▶ [Exercise]:
I would like the listing below retyped exactly, line by line.

==== Data supplied ====

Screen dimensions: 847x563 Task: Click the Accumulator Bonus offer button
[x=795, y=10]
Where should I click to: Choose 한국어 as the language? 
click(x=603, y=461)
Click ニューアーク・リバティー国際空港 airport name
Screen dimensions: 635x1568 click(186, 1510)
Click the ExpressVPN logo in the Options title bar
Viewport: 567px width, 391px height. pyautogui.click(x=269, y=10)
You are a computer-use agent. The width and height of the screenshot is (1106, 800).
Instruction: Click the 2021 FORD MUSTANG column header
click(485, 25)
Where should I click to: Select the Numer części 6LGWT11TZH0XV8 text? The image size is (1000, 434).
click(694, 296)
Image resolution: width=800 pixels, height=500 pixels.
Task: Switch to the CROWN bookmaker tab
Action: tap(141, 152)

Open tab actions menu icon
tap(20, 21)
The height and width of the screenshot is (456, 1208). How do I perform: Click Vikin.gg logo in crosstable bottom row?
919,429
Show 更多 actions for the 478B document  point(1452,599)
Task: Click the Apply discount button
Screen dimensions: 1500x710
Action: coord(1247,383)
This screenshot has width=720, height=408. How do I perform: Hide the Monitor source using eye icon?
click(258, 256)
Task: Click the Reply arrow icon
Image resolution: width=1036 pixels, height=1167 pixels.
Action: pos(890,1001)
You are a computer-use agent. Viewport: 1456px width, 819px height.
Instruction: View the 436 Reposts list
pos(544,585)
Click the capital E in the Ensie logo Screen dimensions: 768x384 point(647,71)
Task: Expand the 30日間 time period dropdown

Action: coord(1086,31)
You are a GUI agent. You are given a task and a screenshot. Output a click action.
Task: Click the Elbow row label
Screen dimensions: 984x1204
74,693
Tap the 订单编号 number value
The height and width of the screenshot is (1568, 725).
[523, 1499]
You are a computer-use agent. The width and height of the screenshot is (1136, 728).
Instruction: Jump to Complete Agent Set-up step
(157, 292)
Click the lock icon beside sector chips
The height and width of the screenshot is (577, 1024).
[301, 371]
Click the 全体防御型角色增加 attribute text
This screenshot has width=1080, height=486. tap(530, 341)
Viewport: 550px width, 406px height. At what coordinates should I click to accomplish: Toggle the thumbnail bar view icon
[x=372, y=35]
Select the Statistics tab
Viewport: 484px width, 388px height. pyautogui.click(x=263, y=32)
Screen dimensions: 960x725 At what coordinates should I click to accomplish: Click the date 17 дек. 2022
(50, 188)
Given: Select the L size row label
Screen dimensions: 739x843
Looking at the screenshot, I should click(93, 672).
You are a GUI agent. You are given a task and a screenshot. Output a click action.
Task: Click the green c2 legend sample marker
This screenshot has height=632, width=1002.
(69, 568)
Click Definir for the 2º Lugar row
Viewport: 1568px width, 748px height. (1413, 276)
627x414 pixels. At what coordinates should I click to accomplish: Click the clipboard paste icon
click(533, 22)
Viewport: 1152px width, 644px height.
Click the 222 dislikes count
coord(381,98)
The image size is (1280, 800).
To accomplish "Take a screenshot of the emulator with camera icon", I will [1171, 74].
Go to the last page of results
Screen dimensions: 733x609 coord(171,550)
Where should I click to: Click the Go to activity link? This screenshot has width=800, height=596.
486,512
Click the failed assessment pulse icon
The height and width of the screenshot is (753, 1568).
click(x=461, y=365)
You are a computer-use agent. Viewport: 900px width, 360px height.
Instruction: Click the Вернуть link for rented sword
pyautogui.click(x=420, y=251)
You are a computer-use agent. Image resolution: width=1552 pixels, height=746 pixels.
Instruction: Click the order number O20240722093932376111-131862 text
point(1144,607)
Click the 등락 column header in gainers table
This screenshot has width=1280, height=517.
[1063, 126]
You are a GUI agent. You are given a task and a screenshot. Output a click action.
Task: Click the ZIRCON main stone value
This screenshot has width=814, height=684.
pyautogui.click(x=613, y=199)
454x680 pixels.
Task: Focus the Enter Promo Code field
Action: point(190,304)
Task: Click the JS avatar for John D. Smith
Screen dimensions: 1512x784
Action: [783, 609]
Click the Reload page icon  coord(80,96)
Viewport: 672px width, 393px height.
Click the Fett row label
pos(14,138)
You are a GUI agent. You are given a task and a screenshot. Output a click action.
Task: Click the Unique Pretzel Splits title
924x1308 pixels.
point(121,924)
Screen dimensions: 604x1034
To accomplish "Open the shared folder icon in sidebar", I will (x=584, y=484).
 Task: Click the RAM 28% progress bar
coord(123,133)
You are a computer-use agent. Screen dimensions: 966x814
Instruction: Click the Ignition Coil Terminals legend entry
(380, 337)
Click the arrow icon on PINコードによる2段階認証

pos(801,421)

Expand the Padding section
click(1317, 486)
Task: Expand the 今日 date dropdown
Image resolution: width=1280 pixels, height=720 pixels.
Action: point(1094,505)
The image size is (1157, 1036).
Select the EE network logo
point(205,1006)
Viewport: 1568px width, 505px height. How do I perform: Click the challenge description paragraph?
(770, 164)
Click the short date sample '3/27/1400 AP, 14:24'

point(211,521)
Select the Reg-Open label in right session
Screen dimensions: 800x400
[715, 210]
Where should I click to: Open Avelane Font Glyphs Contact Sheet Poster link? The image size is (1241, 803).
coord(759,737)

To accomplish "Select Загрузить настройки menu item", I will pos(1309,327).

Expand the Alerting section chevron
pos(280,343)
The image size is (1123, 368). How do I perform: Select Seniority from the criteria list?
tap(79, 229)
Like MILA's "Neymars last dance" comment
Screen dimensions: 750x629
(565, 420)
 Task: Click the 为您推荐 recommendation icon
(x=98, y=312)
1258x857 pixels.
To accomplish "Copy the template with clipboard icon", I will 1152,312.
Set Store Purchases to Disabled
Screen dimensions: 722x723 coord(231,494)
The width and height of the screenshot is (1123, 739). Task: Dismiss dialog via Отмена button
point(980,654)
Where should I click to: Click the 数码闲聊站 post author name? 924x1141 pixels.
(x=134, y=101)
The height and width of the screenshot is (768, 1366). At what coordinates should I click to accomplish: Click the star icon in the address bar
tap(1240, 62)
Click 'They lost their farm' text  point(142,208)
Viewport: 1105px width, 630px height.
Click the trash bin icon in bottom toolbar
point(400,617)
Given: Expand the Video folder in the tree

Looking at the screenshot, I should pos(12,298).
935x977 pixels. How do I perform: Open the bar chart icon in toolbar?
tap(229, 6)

====

▶ [Output of the task]:
Screen dimensions: 847x563 Task: Click the Accumulator Bonus offer button
[x=795, y=10]
Where should I click to: Choose 한국어 as the language? 
click(x=603, y=461)
Click ニューアーク・リバティー国際空港 airport name
Screen dimensions: 635x1568 click(186, 1510)
Click the ExpressVPN logo in the Options title bar
Viewport: 567px width, 391px height. pyautogui.click(x=269, y=10)
You are a computer-use agent. The width and height of the screenshot is (1106, 800).
Instruction: Click the 2021 FORD MUSTANG column header
click(485, 25)
Where should I click to: Select the Numer części 6LGWT11TZH0XV8 text? The image size is (1000, 434).
click(694, 296)
Image resolution: width=800 pixels, height=500 pixels.
Task: Switch to the CROWN bookmaker tab
Action: tap(141, 152)

Open tab actions menu icon
tap(20, 21)
The height and width of the screenshot is (456, 1208). How do I perform: Click Vikin.gg logo in crosstable bottom row?
919,429
Show 更多 actions for the 478B document  point(1452,599)
Task: Click the Apply discount button
Screen dimensions: 1500x710
Action: coord(1247,383)
This screenshot has width=720, height=408. How do I perform: Hide the Monitor source using eye icon?
click(258, 256)
Task: Click the Reply arrow icon
Image resolution: width=1036 pixels, height=1167 pixels.
Action: pos(890,1001)
You are a computer-use agent. Viewport: 1456px width, 819px height.
Instruction: View the 436 Reposts list
pos(544,585)
Click the capital E in the Ensie logo Screen dimensions: 768x384 point(647,71)
Task: Expand the 30日間 time period dropdown

Action: coord(1086,31)
You are a GUI agent. You are given a task and a screenshot. Output a click action.
Task: Click the Elbow row label
Screen dimensions: 984x1204
74,693
Tap the 订单编号 number value
The height and width of the screenshot is (1568, 725).
[523, 1499]
You are a computer-use agent. The width and height of the screenshot is (1136, 728).
Instruction: Jump to Complete Agent Set-up step
(157, 292)
Click the lock icon beside sector chips
The height and width of the screenshot is (577, 1024).
[301, 371]
Click the 全体防御型角色增加 attribute text
This screenshot has width=1080, height=486. tap(530, 341)
Viewport: 550px width, 406px height. At what coordinates should I click to accomplish: Toggle the thumbnail bar view icon
[x=372, y=35]
Select the Statistics tab
Viewport: 484px width, 388px height. pyautogui.click(x=263, y=32)
Screen dimensions: 960x725 At what coordinates should I click to accomplish: Click the date 17 дек. 2022
(50, 188)
Given: Select the L size row label
Screen dimensions: 739x843
Looking at the screenshot, I should click(93, 672).
You are a GUI agent. You are given a task and a screenshot. Output a click action.
Task: Click the green c2 legend sample marker
This screenshot has height=632, width=1002.
(69, 568)
Click Definir for the 2º Lugar row
Viewport: 1568px width, 748px height. (1413, 276)
627x414 pixels. At what coordinates should I click to accomplish: Click the clipboard paste icon
click(533, 22)
Viewport: 1152px width, 644px height.
Click the 222 dislikes count
coord(381,98)
The image size is (1280, 800).
To accomplish "Take a screenshot of the emulator with camera icon", I will [1171, 74].
Go to the last page of results
Screen dimensions: 733x609 coord(171,550)
Where should I click to: Click the Go to activity link? This screenshot has width=800, height=596.
486,512
Click the failed assessment pulse icon
The height and width of the screenshot is (753, 1568).
click(x=461, y=365)
You are a computer-use agent. Viewport: 900px width, 360px height.
Instruction: Click the Вернуть link for rented sword
pyautogui.click(x=420, y=251)
You are a computer-use agent. Image resolution: width=1552 pixels, height=746 pixels.
Instruction: Click the order number O20240722093932376111-131862 text
point(1144,607)
Click the 등락 column header in gainers table
This screenshot has width=1280, height=517.
[1063, 126]
You are a GUI agent. You are given a task and a screenshot. Output a click action.
Task: Click the ZIRCON main stone value
This screenshot has width=814, height=684.
pyautogui.click(x=613, y=199)
454x680 pixels.
Task: Focus the Enter Promo Code field
Action: point(190,304)
Task: Click the JS avatar for John D. Smith
Screen dimensions: 1512x784
Action: [783, 609]
Click the Reload page icon  coord(80,96)
Viewport: 672px width, 393px height.
Click the Fett row label
pos(14,138)
You are a GUI agent. You are given a task and a screenshot. Output a click action.
Task: Click the Unique Pretzel Splits title
924x1308 pixels.
point(121,924)
Screen dimensions: 604x1034
To accomplish "Open the shared folder icon in sidebar", I will (x=584, y=484).
 Task: Click the RAM 28% progress bar
coord(123,133)
You are a computer-use agent. Screen dimensions: 966x814
Instruction: Click the Ignition Coil Terminals legend entry
(380, 337)
Click the arrow icon on PINコードによる2段階認証

pos(801,421)

Expand the Padding section
click(1317, 486)
Task: Expand the 今日 date dropdown
Image resolution: width=1280 pixels, height=720 pixels.
Action: point(1094,505)
The image size is (1157, 1036).
Select the EE network logo
point(205,1006)
Viewport: 1568px width, 505px height. How do I perform: Click the challenge description paragraph?
(770, 164)
Click the short date sample '3/27/1400 AP, 14:24'

point(211,521)
Select the Reg-Open label in right session
Screen dimensions: 800x400
[715, 210]
Where should I click to: Open Avelane Font Glyphs Contact Sheet Poster link? The image size is (1241, 803).
coord(759,737)

To accomplish "Select Загрузить настройки menu item", I will pos(1309,327).

Expand the Alerting section chevron
pos(280,343)
The image size is (1123, 368). How do I perform: Select Seniority from the criteria list?
tap(79, 229)
Like MILA's "Neymars last dance" comment
Screen dimensions: 750x629
(565, 420)
 Task: Click the 为您推荐 recommendation icon
(x=98, y=312)
1258x857 pixels.
To accomplish "Copy the template with clipboard icon", I will 1152,312.
Set Store Purchases to Disabled
Screen dimensions: 722x723 coord(231,494)
The width and height of the screenshot is (1123, 739). Task: Dismiss dialog via Отмена button
point(980,654)
Where should I click to: Click the 数码闲聊站 post author name? 924x1141 pixels.
(x=134, y=101)
The height and width of the screenshot is (768, 1366). At what coordinates should I click to accomplish: Click the star icon in the address bar
tap(1240, 62)
Click 'They lost their farm' text  point(142,208)
Viewport: 1105px width, 630px height.
Click the trash bin icon in bottom toolbar
point(400,617)
Given: Expand the Video folder in the tree

Looking at the screenshot, I should pos(12,298).
935x977 pixels. How do I perform: Open the bar chart icon in toolbar?
tap(229, 6)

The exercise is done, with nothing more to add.